Cindy Sherman (Glen Ridge, Nova Jersey, 1954) é uma das fotógrafas e artistas visuais mais influentes da arte contemporânea, pioneira na transição para o pós-modernismo e figura central da chamada Pictures Generation. Seu trabalho revolucionou a fotografia ao subverter os conceitos tradicionais de autorretrato, identidade e representação.

Percurso e estética

Sherman formou-se em pintura na State University College em Buffalo, mas logo abandonou os pincéis pela câmera fotográfica, percebendo que a lente seria o instrumento ideal para investigar as imagens que colonizavam a cultura de massa.

A partir de 1977, alcançou projeção internacional com a série Untitled Film Stills (1977–1980), na qual usou o próprio corpo, perucas e maquiagem para encenar estereótipos femininos dos cinemas hollywoodiano e europeu das décadas de 1950 e 1960.

Embora apareça em quase todas as suas obras, a artista recusa o rótulo de autorretrato: seu corpo funciona como uma tela em branco ou um signo para expor os mecanismos de construção social do gênero e do olhar masculino (male gaze).

Evolução da obra: do clichê ao grotesco

Ao longo das décadas, a estética de Sherman distanciou-se da sedução nostálgica do cinema preto e branco e assumiu um caráter radicalmente visceral. A partir dos anos 1980 e 1990, com as séries Disasters, Fairy Tales e Sex Pictures, a artista passou a evocar o conceito de abjeção e o estranho.

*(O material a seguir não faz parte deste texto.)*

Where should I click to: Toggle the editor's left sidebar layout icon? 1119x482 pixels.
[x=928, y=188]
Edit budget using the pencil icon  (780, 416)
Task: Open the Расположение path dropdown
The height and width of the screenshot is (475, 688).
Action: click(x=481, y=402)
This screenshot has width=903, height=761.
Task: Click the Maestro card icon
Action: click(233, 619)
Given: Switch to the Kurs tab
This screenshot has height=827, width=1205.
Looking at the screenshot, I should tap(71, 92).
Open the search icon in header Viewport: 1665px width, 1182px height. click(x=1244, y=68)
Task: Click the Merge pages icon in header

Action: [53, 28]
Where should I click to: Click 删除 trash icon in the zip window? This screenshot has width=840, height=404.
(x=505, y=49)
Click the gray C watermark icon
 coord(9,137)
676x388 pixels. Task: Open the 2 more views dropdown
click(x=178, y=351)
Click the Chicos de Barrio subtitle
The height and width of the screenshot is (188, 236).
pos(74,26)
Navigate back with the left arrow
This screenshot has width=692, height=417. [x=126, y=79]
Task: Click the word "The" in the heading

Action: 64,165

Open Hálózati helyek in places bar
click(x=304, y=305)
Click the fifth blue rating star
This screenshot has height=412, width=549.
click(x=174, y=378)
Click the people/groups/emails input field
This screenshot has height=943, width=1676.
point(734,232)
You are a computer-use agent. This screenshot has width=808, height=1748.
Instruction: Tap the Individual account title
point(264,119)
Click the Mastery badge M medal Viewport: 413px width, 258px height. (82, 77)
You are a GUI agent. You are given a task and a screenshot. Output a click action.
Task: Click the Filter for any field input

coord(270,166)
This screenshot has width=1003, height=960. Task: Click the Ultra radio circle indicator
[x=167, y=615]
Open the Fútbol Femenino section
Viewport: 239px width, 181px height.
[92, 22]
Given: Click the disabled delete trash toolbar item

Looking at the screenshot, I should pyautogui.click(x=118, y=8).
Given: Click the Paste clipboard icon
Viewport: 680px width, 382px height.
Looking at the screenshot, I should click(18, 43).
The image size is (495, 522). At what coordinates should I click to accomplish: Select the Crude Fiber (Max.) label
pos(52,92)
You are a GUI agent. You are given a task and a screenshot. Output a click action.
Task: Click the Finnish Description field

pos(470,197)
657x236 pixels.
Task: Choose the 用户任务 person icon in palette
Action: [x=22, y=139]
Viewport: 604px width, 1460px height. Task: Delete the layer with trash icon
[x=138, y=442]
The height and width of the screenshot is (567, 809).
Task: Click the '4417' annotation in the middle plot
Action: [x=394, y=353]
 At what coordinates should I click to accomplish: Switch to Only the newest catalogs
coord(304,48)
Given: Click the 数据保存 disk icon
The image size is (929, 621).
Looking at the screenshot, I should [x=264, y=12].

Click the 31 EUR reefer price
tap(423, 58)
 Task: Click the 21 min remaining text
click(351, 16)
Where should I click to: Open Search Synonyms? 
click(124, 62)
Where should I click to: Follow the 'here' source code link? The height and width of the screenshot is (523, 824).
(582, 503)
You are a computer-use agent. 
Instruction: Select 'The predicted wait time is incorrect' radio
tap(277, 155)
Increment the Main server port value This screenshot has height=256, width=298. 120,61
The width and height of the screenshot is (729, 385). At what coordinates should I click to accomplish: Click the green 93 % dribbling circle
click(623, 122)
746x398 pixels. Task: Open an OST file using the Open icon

Nessa fase, ela frequentemente retirou o próprio rosto de cena, substituindo-o por manequins médicos mutilados, próteses anatômicas, deformidades artificiais e dildos, operando uma crítica ácida contra a biopolítica, a mercantilização da carne e os padrões imunitários de beleza e perfeição. Nos anos 2000, expandiu sua investigação para o ridículo e a saturação da imagem por meio das séries Clowns e de seus retratos manipulados digitalmente.

Legado

Com obras presentes nos principais museus do mundo, como o MoMA em Nova York e a Tate Modern em Londres, Cindy Sherman consolidou-se como a artista que transformou a fotografia em um campo de guerrilha semiótica, demonstrando que, sob a superfície lisa dos modelos e clichês institucionais, a identidade é uma performance fragmentada e em constante variação.